Jamie Henn from 350.org stated in an interview on Tuesday with OneClimate.net that he believes there are two difference strategies by which one could approach the UNFCCC climate talks in Cancun and other Conferences of the Parties (COPs). He says the first and most prevalent strategy is to try and make small steps of progress each year towards building a larger treaty. The other and more important strategy, in Henn's opinion, is to use the COPs as opportunities to create "outrage" on the lack of progress that are made at these negotiations by key countries who aren't "stepping up to the plate."

Today, on the final day of formal negotiations of COP16, Greenpeace and TckTckTck, along with volunteers from several other NGOs, showed their support for the latter strategy by carrying out an extravagant stunt on the beach outside the Crown Paradise Club resort in Cancun.
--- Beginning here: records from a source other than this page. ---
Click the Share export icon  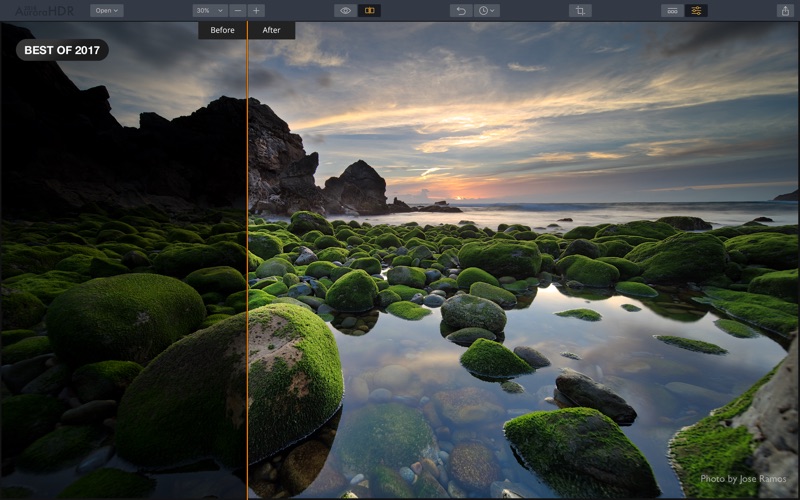coord(784,11)
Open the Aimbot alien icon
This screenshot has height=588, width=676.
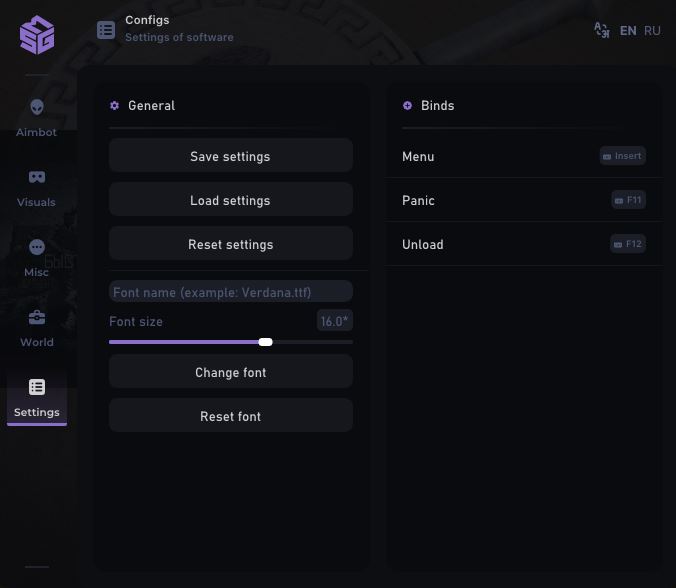coord(37,107)
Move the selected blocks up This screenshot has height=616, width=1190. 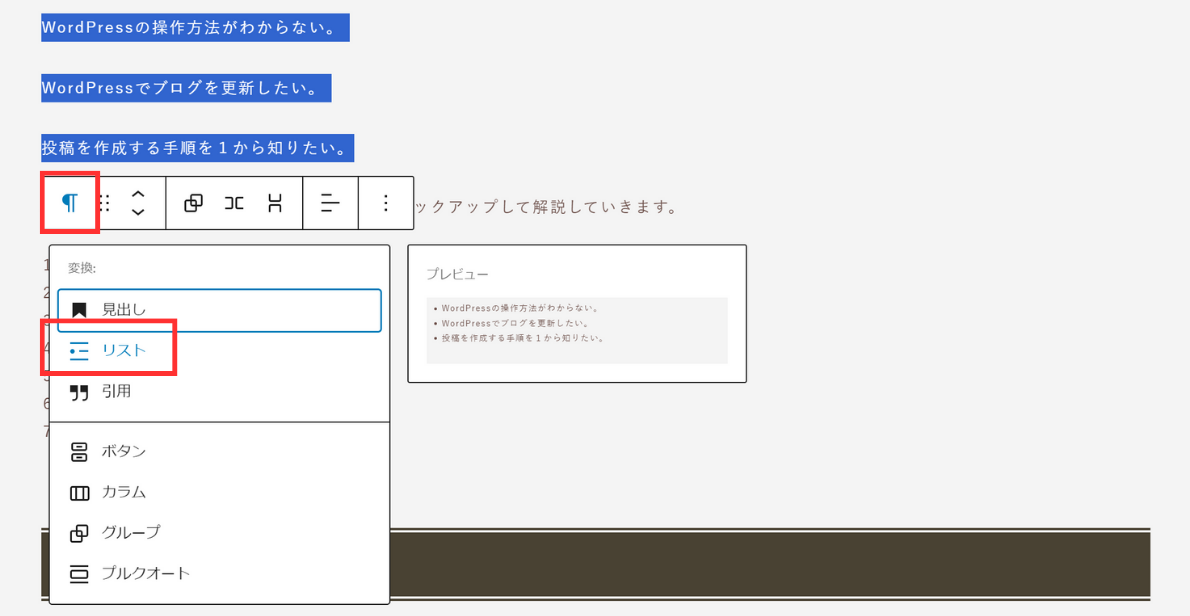(x=138, y=194)
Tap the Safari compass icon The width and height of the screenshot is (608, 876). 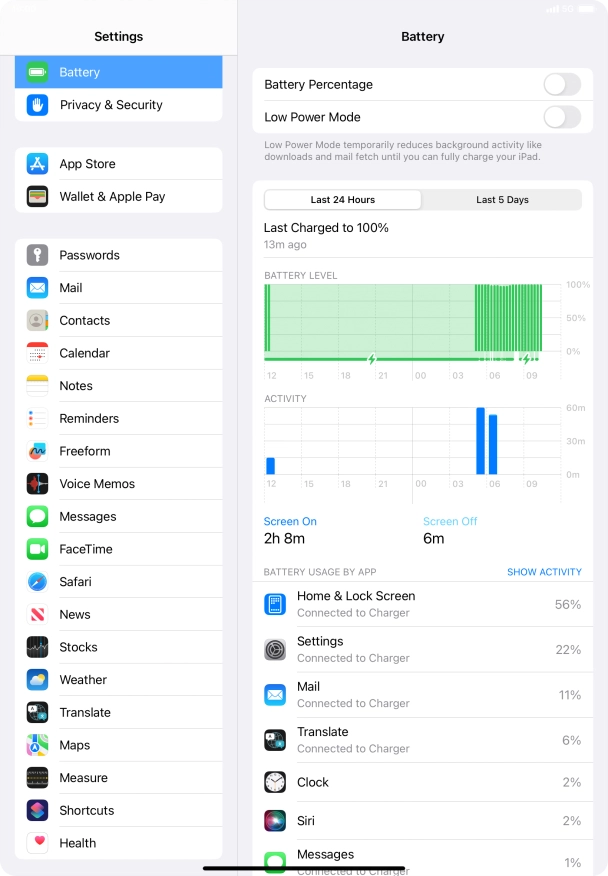(37, 582)
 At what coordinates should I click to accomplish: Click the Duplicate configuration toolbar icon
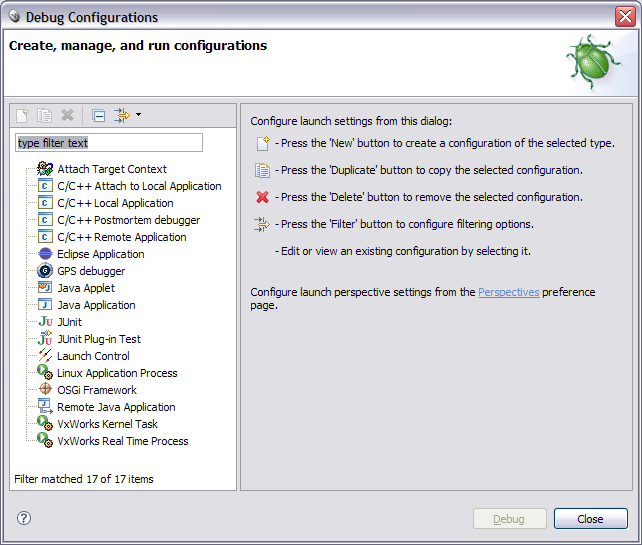44,115
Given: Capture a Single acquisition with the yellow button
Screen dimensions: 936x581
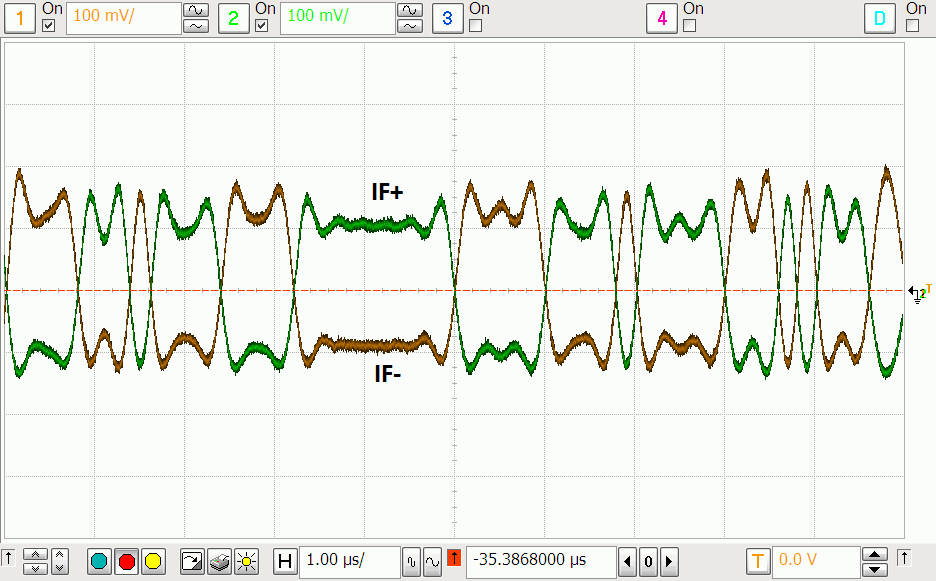Looking at the screenshot, I should (x=153, y=562).
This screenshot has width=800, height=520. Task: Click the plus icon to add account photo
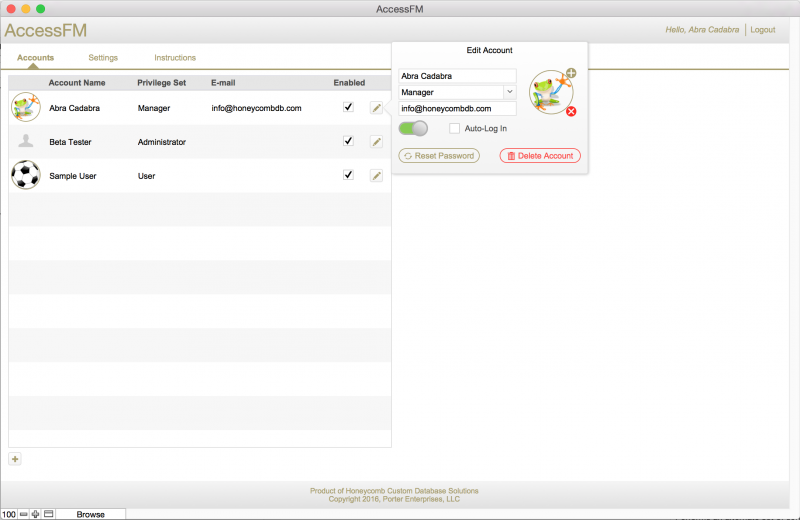tap(570, 74)
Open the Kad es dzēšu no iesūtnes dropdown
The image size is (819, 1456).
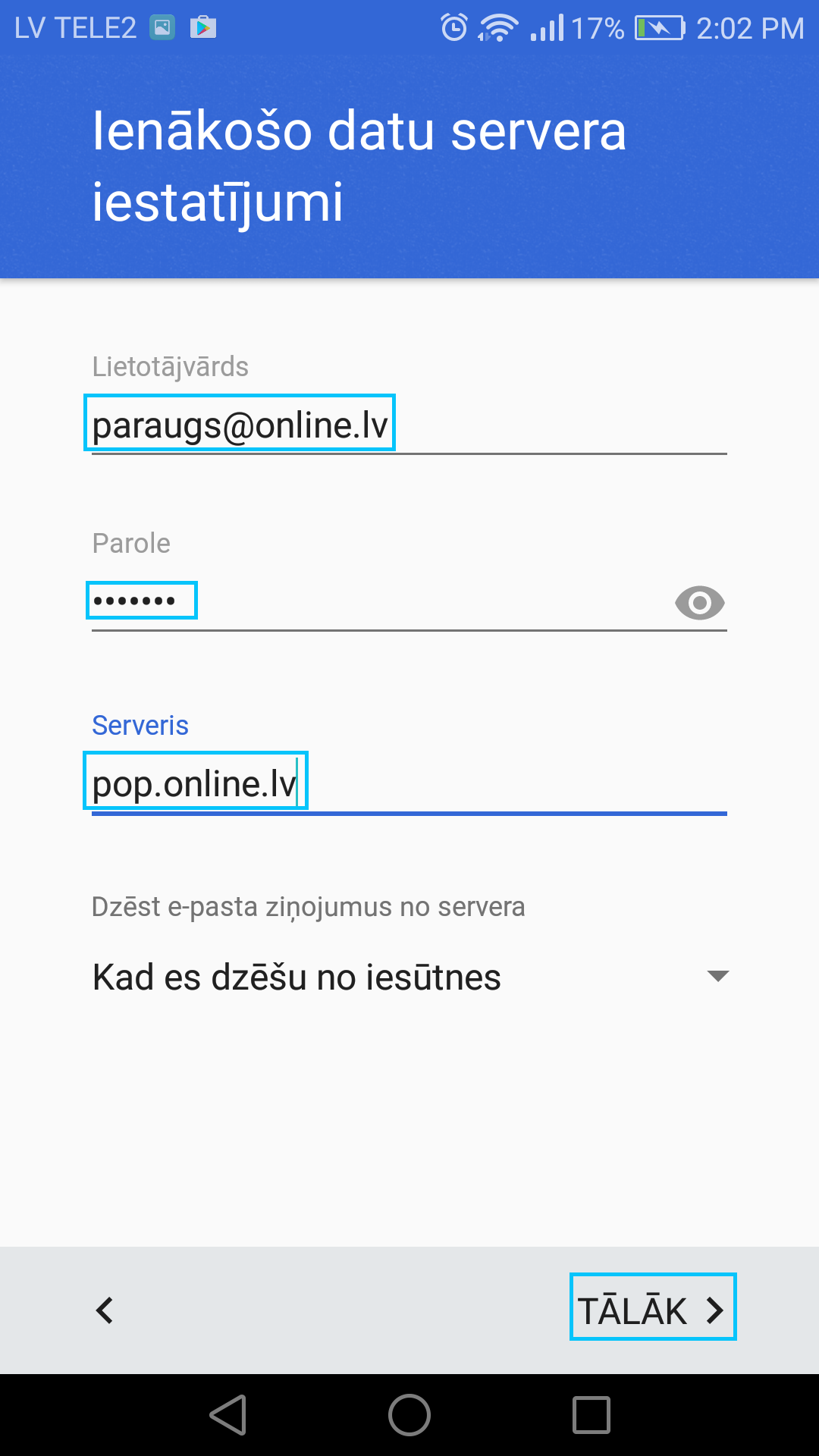coord(410,977)
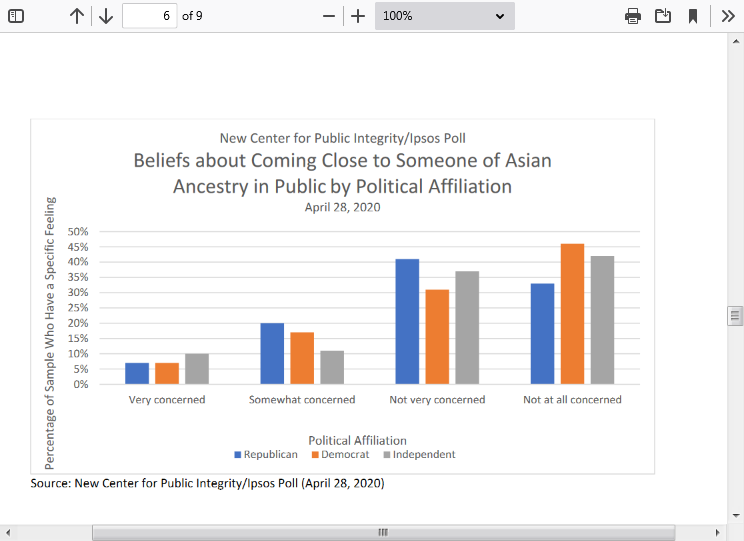Click the page number input field
This screenshot has height=541, width=744.
point(149,16)
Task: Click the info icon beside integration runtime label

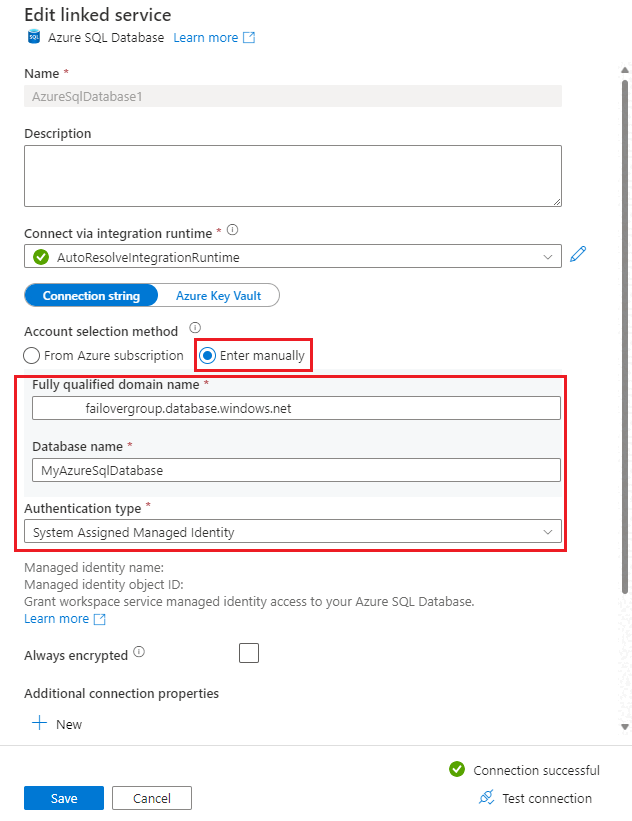Action: 232,230
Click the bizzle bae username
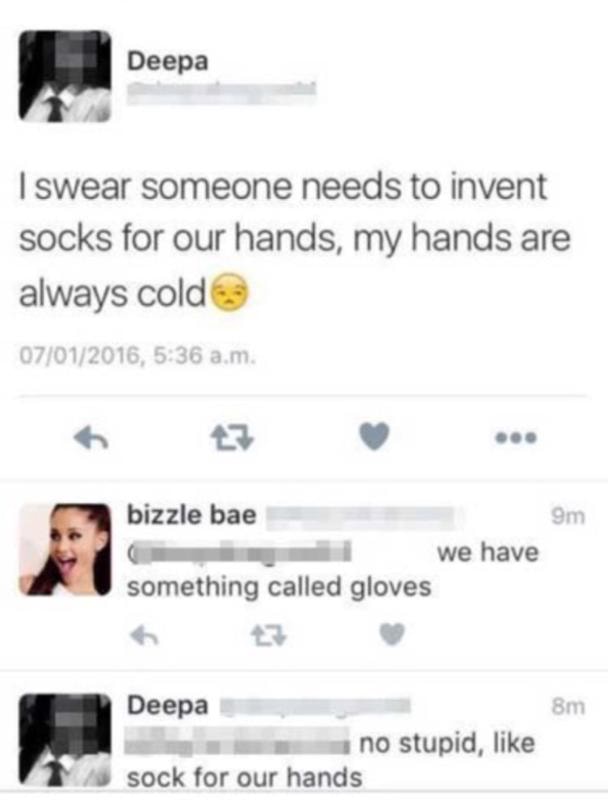This screenshot has width=608, height=800. [x=191, y=514]
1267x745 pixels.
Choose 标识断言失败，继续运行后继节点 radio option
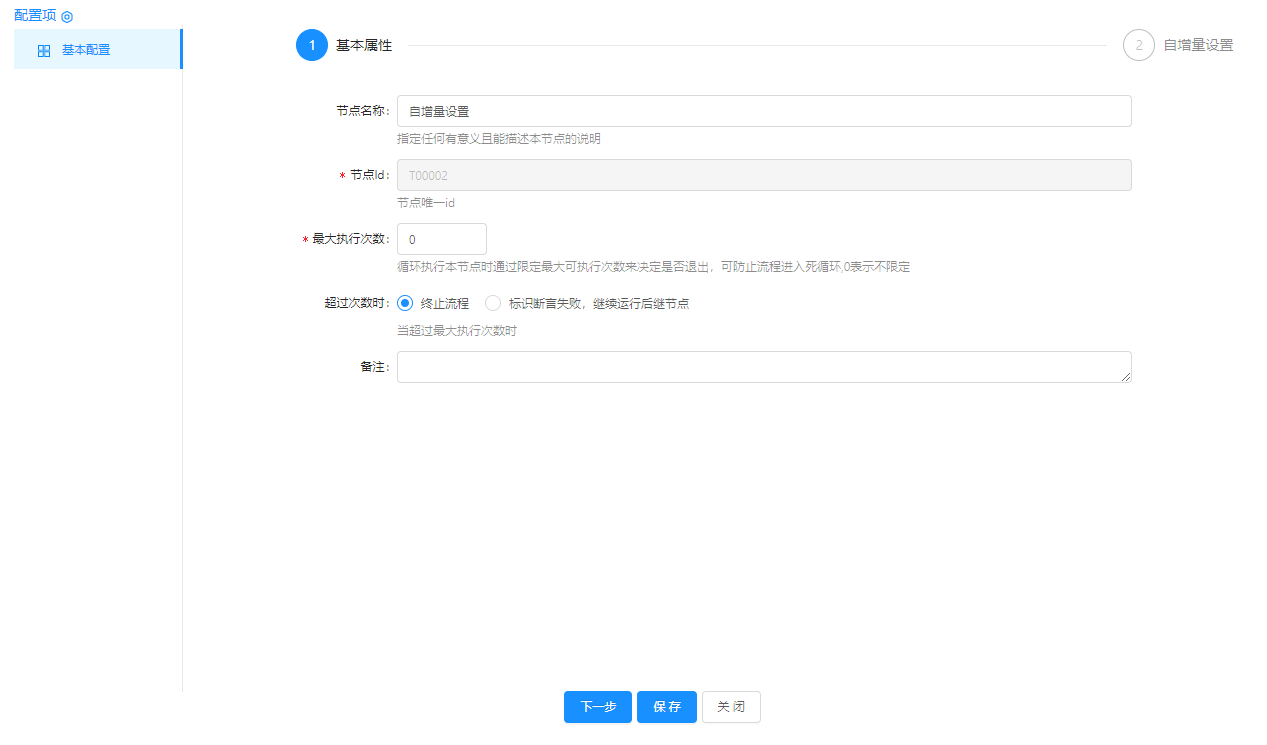[493, 303]

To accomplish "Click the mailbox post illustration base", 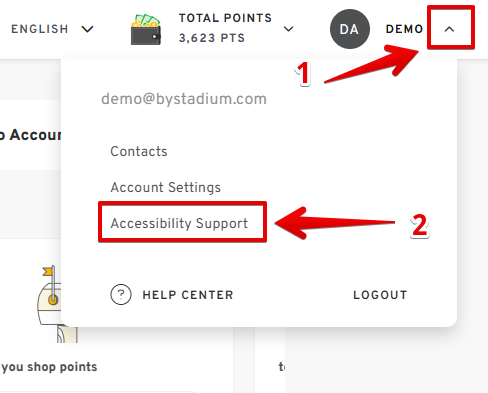I will (67, 334).
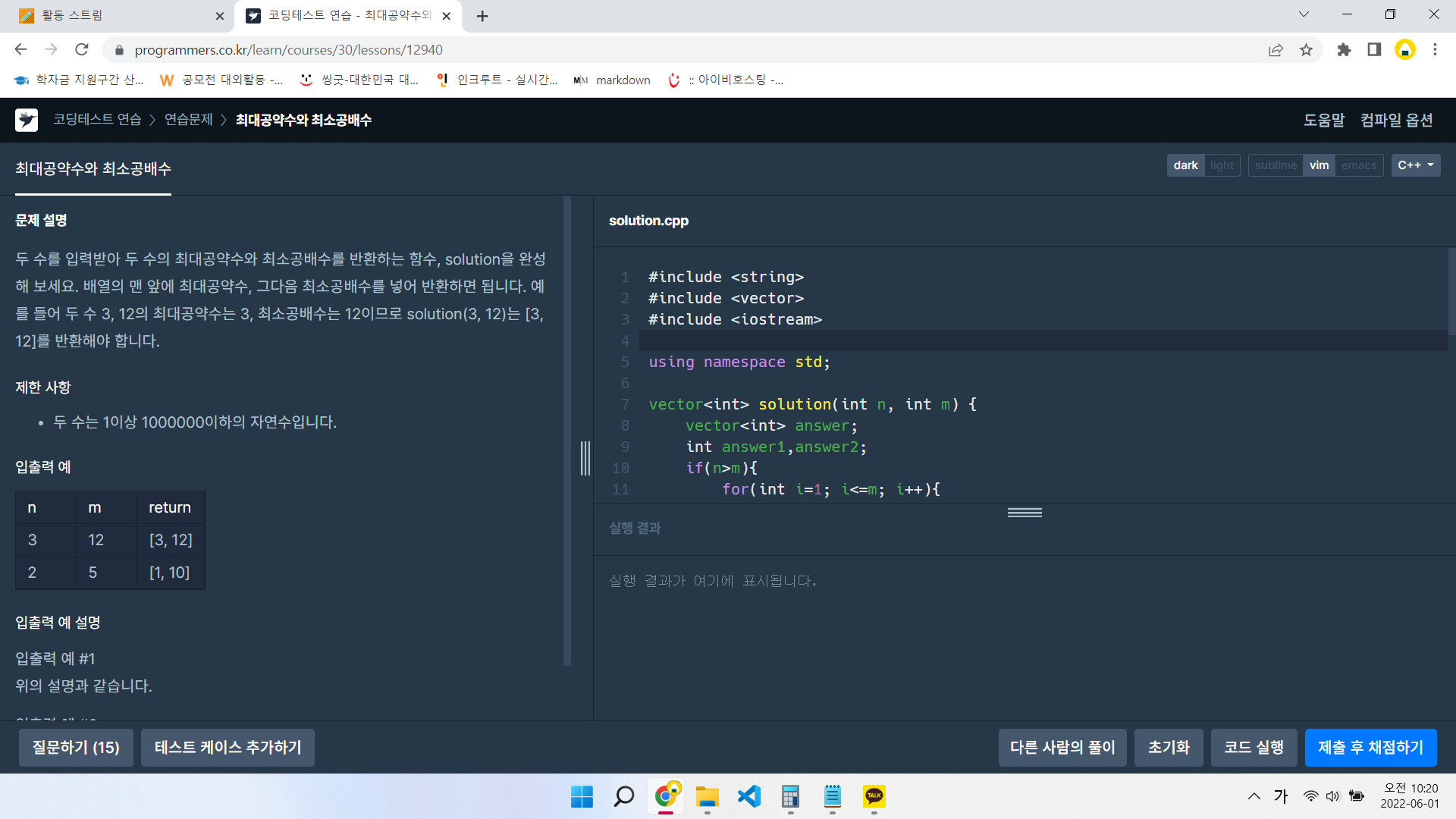Image resolution: width=1456 pixels, height=819 pixels.
Task: Click the Programmers logo icon
Action: [27, 120]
Well over a hundred people showed up to participate and cover the event, which involved creating a bird's eye image (using the help of renowned human banner aerial artist John Quigley) of climate negotiators being rescued from the sea by a giant inflated life ring. 

The stunt venue was a nice departure from the cold, civilized rooms of the Cancunmesse and Moon Palace, and quite possibly the first time many of the hard working attendees had set foot on the beach during their time in Cancun.

Sandy NegotiatorsDozens of barefoot volunteers were given suits and business attire to put on for their roles as negotiators, and then were marched out to sea to start treading water. The remaining participants wearing green and blue shirts represented the civil society and used their bodies to spell out the word "HOPE?" on the sand. Then, the civil society leaped up to drag an enormous orange life ring (15 meters in diameter) into the water where the negotiators were floundering and simulating drowning. Fortunately, no one actually drowned (though their acting was very convincing!), because the civil society came to the rescue and pulled all of the flailing negotiators onto the ring and back to shore.

The symbolism of the event was very clear: Negotiators aren't making sufficient strides towards effectively mitigating green house gases and helping vulnerable communities who are already being impacted by climate change. Today is their last chance at this COP to make crucial compromises and commitments, and the civil society is here to help them do it.

Speaking after the stunt with some of the sandy, dripping wet participants, the tone of reactions was one of hope in these final hours. Local NGOs and folks from all over the world had come to the beach to join together and send a clear message to negotiators who once again hold the fate of the world in their hands. The act was not subtle, or forgiving, but it showed the great responsibility of COP16 participants to come to an agreement, and the urgency to do so. As talks wrap up today, we will find out if this outrage was heard.